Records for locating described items

#####

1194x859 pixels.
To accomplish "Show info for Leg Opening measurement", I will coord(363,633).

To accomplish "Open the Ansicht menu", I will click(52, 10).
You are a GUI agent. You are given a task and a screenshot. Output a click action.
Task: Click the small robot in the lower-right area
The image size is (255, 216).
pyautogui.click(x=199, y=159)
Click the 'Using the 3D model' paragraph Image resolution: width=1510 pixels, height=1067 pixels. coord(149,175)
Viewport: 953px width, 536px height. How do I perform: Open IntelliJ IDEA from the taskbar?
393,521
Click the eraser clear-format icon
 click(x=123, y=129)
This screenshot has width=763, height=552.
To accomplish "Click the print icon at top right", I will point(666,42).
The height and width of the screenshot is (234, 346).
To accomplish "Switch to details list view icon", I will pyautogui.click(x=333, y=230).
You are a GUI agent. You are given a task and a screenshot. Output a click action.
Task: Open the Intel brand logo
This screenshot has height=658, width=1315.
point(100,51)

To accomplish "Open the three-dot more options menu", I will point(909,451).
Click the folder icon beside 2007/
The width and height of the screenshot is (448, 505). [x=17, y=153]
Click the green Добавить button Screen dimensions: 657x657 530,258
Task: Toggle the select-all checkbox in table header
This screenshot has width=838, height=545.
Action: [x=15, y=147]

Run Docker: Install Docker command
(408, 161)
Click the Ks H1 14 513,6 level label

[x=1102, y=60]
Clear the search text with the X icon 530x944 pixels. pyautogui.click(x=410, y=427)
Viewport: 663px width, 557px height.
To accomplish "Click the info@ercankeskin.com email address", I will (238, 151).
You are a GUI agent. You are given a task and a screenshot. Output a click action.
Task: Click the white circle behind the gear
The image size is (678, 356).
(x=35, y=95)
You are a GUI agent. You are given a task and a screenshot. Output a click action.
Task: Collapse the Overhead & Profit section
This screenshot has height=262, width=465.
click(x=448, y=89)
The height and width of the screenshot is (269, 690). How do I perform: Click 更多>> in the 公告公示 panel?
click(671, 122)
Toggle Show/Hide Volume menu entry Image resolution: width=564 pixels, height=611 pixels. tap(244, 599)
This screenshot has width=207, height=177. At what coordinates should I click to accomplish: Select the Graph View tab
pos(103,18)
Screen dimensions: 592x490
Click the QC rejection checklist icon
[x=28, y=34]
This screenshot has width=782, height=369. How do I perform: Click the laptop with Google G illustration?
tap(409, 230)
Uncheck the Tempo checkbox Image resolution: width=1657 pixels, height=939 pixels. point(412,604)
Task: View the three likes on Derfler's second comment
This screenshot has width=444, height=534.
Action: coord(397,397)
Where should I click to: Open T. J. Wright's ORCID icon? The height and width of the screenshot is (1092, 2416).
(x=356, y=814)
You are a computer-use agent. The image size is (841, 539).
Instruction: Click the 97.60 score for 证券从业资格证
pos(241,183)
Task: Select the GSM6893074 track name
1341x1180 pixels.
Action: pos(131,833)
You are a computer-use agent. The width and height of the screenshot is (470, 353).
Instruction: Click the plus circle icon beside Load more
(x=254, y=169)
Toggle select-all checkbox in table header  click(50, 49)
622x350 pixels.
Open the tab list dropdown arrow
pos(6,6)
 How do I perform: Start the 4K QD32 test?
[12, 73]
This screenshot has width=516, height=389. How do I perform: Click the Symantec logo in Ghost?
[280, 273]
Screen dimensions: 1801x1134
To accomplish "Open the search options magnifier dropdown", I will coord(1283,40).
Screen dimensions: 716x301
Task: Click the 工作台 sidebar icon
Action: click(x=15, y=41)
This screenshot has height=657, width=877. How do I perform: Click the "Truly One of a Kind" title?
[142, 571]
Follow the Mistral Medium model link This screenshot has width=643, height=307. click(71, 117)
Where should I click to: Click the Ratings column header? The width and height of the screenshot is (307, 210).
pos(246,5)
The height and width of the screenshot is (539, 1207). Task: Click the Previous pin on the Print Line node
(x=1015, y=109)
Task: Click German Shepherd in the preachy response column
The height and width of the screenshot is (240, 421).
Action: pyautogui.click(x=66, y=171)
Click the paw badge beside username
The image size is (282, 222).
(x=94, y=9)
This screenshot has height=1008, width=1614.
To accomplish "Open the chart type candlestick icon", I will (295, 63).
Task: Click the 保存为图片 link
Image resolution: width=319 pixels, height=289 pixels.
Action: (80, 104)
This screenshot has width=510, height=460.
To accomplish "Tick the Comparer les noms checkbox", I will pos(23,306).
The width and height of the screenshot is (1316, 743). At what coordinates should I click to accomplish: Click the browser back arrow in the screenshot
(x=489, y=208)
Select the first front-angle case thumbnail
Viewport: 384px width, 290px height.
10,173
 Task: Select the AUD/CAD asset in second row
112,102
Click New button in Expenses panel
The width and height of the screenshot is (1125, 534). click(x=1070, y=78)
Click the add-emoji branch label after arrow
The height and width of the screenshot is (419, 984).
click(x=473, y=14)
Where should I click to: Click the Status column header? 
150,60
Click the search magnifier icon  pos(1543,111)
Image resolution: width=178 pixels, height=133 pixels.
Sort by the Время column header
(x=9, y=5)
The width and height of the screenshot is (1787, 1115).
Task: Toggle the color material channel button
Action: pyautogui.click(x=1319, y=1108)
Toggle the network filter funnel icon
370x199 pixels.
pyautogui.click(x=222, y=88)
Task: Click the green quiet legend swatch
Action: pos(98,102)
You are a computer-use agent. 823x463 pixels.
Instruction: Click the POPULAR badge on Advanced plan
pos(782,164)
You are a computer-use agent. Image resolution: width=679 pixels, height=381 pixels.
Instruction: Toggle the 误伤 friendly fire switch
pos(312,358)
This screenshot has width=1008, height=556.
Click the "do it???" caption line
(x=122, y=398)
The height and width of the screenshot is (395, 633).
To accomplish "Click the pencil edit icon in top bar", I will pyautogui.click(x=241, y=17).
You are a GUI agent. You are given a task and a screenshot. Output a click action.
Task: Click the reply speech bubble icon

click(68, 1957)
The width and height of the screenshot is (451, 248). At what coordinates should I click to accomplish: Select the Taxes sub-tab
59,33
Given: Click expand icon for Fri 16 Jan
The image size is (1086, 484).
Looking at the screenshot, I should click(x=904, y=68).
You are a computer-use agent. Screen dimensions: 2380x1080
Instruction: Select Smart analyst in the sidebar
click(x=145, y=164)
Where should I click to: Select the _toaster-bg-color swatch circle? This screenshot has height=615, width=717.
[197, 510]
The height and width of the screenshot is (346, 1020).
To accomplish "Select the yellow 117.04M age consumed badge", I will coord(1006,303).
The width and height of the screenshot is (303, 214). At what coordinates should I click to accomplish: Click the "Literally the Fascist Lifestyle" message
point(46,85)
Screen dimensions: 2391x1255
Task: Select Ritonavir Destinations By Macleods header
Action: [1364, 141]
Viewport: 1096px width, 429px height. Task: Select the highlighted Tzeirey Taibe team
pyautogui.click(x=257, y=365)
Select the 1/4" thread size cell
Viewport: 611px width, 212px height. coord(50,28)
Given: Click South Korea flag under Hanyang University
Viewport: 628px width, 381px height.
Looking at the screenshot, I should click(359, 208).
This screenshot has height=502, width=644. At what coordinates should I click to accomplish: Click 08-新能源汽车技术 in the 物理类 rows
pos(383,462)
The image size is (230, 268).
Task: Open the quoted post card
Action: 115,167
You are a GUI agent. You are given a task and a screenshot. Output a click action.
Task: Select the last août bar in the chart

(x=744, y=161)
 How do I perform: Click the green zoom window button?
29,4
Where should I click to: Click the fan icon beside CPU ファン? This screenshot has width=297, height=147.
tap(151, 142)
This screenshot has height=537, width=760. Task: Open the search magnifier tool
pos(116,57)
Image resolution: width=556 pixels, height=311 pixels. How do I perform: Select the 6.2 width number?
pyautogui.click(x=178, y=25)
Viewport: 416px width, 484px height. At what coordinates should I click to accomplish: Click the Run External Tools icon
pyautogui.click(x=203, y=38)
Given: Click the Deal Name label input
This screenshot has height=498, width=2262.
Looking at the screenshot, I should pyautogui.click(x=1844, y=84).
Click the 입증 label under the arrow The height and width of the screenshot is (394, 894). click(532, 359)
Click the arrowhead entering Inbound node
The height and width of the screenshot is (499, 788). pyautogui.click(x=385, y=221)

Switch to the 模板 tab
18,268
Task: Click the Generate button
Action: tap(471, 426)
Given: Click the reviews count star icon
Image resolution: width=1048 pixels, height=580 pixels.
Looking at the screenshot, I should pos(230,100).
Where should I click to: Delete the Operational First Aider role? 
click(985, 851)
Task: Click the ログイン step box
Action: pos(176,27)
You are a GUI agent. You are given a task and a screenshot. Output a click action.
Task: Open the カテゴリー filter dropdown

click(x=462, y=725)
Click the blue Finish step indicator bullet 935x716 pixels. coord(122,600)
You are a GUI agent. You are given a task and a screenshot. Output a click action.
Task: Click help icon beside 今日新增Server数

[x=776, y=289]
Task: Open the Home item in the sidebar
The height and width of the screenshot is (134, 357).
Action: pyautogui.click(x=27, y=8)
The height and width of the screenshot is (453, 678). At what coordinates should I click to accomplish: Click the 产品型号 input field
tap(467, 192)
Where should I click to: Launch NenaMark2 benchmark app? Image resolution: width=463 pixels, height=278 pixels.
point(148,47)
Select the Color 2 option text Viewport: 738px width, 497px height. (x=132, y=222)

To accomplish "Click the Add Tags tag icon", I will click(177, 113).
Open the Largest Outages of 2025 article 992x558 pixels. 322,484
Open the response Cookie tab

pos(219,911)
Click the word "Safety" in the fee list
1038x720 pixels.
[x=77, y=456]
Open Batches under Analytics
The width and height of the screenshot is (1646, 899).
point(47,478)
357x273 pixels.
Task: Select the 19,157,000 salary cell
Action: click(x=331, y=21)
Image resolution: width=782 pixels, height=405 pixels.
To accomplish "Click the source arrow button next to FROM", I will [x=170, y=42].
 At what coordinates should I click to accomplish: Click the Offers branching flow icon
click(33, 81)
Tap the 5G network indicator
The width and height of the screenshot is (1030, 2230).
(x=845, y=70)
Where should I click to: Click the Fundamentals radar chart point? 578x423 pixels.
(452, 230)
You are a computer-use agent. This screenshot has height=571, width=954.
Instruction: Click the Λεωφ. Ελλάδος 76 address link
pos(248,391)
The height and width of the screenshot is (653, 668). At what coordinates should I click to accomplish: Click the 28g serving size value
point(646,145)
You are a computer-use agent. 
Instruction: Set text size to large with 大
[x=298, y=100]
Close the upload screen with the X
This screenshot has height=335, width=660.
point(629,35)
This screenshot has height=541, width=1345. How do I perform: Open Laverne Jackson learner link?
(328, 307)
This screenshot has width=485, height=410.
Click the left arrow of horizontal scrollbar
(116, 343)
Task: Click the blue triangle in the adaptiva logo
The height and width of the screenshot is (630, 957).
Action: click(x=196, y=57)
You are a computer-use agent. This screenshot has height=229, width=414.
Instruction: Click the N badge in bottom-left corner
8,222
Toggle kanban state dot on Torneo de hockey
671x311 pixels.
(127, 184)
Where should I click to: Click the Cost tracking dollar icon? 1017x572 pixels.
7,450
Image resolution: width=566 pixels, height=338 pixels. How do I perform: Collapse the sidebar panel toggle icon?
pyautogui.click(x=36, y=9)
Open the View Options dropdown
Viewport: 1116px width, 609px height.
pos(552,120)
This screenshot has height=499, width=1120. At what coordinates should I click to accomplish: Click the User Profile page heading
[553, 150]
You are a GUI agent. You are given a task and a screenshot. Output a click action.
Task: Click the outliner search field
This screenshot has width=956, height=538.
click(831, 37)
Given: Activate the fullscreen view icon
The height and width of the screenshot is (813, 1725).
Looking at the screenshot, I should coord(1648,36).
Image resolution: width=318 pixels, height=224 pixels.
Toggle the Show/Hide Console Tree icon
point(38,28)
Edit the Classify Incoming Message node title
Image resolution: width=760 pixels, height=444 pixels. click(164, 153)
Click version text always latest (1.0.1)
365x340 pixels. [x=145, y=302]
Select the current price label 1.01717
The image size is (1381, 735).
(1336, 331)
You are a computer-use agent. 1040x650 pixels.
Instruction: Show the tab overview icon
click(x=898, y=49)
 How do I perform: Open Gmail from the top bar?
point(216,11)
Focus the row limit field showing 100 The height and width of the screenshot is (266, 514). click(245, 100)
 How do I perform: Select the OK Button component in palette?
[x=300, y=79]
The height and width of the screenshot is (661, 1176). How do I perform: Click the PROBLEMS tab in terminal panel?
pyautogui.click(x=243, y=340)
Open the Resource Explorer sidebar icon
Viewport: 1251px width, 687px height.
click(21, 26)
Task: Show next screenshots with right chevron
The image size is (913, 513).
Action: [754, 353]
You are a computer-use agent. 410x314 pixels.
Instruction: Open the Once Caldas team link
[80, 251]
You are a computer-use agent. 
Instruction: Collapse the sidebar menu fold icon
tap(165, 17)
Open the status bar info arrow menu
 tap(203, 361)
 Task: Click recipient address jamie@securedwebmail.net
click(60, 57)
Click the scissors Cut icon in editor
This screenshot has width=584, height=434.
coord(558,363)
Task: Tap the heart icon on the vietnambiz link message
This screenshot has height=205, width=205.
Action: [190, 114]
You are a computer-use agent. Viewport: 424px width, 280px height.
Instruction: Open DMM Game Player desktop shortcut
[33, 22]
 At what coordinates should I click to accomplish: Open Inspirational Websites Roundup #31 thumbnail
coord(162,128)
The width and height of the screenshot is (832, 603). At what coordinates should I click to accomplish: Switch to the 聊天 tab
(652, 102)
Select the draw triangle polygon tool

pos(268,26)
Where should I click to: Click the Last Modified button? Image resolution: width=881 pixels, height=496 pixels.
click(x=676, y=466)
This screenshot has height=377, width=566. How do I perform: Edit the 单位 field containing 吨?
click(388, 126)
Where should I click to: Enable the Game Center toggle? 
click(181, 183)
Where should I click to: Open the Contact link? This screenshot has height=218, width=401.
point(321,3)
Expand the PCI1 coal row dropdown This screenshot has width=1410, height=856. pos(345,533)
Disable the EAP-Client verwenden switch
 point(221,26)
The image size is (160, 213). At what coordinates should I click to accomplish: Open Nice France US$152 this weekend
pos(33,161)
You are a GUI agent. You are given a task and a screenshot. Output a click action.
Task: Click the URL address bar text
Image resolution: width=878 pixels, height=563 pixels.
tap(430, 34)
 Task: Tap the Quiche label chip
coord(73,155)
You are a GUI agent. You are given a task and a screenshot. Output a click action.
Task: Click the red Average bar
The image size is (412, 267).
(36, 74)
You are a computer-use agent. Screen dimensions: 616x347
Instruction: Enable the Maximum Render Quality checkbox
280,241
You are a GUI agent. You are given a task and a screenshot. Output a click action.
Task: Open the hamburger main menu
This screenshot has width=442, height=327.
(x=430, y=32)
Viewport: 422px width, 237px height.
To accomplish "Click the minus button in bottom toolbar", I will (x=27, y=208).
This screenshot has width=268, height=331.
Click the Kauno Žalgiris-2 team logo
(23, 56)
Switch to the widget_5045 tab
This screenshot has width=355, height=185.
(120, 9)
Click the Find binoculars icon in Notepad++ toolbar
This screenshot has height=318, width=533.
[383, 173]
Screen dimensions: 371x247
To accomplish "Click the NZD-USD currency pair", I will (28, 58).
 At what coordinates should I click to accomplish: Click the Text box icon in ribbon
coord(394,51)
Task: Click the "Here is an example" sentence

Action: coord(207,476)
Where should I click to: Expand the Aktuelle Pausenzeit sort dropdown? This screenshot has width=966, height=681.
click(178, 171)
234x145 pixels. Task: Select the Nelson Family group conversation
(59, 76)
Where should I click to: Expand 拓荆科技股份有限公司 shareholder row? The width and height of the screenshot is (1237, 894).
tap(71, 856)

#####

### WHAT TO PRODUCE
Copy the entries from the line containing "has height=229, width=414." through the line containing "[x=300, y=79]", reproducing each line character for character.

### RESULT OF THE TASK
You are a computer-use agent. This screenshot has height=229, width=414.
Instruction: Click the N badge in bottom-left corner
8,222
Toggle kanban state dot on Torneo de hockey
671x311 pixels.
(127, 184)
Where should I click to: Click the Cost tracking dollar icon? 1017x572 pixels.
7,450
Image resolution: width=566 pixels, height=338 pixels. How do I perform: Collapse the sidebar panel toggle icon?
pyautogui.click(x=36, y=9)
Open the View Options dropdown
Viewport: 1116px width, 609px height.
pos(552,120)
This screenshot has height=499, width=1120. At what coordinates should I click to accomplish: Click the User Profile page heading
[553, 150]
You are a GUI agent. You are given a task and a screenshot. Output a click action.
Task: Click the outliner search field
This screenshot has width=956, height=538.
click(831, 37)
Given: Activate the fullscreen view icon
The height and width of the screenshot is (813, 1725).
Looking at the screenshot, I should coord(1648,36).
Image resolution: width=318 pixels, height=224 pixels.
Toggle the Show/Hide Console Tree icon
point(38,28)
Edit the Classify Incoming Message node title
Image resolution: width=760 pixels, height=444 pixels. click(164, 153)
Click version text always latest (1.0.1)
365x340 pixels. [x=145, y=302]
Select the current price label 1.01717
The image size is (1381, 735).
(1336, 331)
You are a computer-use agent. 1040x650 pixels.
Instruction: Show the tab overview icon
click(x=898, y=49)
 How do I perform: Open Gmail from the top bar?
point(216,11)
Focus the row limit field showing 100 The height and width of the screenshot is (266, 514). click(245, 100)
 How do I perform: Select the OK Button component in palette?
[x=300, y=79]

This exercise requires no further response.